WHAT TO DO: Begin at the line below that has "This screenshot has height=1083, width=1200." and stop after the line that has "Click the compatibility". Please restate only those lines, word for word.

RECORDS SUPPLIED:

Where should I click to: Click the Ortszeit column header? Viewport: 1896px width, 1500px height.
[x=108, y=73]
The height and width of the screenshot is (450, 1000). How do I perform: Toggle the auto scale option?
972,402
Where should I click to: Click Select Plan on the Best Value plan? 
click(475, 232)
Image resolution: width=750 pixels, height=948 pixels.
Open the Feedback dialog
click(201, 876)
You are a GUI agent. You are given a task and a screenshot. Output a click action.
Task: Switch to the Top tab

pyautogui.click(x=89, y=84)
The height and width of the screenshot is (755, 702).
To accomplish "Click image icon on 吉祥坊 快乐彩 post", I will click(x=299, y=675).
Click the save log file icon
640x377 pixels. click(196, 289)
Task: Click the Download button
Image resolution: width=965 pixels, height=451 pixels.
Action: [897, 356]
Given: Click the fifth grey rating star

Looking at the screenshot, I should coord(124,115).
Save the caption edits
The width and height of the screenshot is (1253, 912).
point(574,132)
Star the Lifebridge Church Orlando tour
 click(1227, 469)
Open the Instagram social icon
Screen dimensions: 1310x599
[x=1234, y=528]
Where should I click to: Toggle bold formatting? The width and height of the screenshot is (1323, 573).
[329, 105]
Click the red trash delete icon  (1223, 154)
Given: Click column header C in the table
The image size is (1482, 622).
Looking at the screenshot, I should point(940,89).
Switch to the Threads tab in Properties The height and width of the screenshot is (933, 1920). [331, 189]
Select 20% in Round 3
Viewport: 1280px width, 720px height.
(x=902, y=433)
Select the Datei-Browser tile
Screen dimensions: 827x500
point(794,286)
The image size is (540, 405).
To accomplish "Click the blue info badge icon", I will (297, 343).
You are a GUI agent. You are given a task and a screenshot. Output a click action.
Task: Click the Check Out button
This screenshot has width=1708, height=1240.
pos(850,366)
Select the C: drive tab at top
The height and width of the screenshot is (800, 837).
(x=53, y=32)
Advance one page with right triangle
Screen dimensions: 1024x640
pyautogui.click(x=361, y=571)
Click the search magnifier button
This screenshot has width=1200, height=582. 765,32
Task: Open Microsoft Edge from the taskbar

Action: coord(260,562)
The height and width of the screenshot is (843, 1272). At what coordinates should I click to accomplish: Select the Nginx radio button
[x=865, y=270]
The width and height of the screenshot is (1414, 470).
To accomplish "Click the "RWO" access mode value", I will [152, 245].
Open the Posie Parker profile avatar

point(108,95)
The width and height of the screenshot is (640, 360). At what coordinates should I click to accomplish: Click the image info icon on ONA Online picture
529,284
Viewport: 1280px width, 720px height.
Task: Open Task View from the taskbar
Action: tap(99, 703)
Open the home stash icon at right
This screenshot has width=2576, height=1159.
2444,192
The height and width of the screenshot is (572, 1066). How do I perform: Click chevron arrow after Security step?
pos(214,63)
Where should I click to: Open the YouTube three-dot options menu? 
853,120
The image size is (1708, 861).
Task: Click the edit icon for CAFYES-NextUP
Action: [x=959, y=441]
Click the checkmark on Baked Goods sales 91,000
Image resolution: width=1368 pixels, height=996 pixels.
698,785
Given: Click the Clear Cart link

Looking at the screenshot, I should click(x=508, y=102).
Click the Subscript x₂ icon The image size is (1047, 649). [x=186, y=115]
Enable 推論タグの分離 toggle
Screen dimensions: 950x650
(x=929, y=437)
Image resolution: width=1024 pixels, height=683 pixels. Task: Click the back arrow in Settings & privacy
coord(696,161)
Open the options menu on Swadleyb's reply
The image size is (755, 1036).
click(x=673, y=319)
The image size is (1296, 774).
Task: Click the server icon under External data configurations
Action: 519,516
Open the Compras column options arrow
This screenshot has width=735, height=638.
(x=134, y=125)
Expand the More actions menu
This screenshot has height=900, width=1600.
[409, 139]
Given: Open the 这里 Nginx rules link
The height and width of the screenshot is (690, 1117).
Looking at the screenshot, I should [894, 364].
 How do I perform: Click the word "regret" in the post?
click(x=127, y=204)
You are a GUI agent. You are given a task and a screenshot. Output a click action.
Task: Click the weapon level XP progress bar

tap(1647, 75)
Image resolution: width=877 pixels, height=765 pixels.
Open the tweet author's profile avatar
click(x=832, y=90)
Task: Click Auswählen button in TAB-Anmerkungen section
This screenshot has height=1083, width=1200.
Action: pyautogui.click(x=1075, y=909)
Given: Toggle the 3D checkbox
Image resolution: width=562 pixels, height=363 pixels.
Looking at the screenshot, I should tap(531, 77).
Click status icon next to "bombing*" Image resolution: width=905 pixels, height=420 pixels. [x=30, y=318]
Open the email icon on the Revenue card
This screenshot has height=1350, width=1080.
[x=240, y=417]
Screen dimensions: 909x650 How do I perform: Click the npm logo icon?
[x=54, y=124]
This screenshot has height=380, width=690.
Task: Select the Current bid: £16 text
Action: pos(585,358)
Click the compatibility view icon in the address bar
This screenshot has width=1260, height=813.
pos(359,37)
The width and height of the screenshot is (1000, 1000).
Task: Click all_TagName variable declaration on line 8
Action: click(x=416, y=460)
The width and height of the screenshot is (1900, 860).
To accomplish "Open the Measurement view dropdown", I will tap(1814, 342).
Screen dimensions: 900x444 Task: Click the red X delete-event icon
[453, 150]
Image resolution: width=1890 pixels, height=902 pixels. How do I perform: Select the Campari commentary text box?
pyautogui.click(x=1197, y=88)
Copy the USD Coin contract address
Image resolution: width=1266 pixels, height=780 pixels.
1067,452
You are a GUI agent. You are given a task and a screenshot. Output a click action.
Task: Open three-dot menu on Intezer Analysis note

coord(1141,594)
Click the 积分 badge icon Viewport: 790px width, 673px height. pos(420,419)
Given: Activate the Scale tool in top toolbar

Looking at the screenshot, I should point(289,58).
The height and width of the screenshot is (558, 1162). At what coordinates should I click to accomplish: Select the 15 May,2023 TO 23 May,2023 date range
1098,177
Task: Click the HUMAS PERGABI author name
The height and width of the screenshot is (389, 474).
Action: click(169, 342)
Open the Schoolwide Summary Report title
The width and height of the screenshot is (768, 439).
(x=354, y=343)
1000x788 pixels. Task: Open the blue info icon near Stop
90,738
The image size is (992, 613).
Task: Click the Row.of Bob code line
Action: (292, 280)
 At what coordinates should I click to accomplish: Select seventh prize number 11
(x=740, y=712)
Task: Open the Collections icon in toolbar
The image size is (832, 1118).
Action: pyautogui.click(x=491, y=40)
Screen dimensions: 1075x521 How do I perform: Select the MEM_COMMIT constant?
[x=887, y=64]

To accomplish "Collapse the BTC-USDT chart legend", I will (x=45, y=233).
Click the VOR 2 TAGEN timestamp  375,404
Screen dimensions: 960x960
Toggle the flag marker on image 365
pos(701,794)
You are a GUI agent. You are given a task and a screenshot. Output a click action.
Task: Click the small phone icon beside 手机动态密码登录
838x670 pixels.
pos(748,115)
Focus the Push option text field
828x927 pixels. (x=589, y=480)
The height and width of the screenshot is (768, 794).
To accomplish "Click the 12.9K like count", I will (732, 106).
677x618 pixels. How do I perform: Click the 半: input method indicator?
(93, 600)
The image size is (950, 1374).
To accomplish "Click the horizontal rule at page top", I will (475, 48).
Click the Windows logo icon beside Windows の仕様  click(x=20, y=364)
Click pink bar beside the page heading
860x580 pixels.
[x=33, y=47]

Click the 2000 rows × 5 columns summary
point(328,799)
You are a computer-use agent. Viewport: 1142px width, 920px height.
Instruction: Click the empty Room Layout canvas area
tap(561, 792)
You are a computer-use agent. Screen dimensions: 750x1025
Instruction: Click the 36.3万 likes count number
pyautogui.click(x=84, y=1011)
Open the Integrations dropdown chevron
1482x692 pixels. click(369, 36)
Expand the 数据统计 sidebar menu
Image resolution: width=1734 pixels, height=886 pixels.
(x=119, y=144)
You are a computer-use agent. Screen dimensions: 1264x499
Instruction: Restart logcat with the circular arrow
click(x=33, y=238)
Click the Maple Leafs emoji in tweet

SOLUTION FOR THIS EXERCISE:
This screenshot has height=1083, width=1200.
Action: pyautogui.click(x=1075, y=909)
Given: Toggle the 3D checkbox
Image resolution: width=562 pixels, height=363 pixels.
Looking at the screenshot, I should tap(531, 77).
Click status icon next to "bombing*" Image resolution: width=905 pixels, height=420 pixels. [x=30, y=318]
Open the email icon on the Revenue card
This screenshot has height=1350, width=1080.
[x=240, y=417]
Screen dimensions: 909x650 How do I perform: Click the npm logo icon?
[x=54, y=124]
This screenshot has height=380, width=690.
Task: Select the Current bid: £16 text
Action: pos(585,358)
Click the compatibility view icon in the address bar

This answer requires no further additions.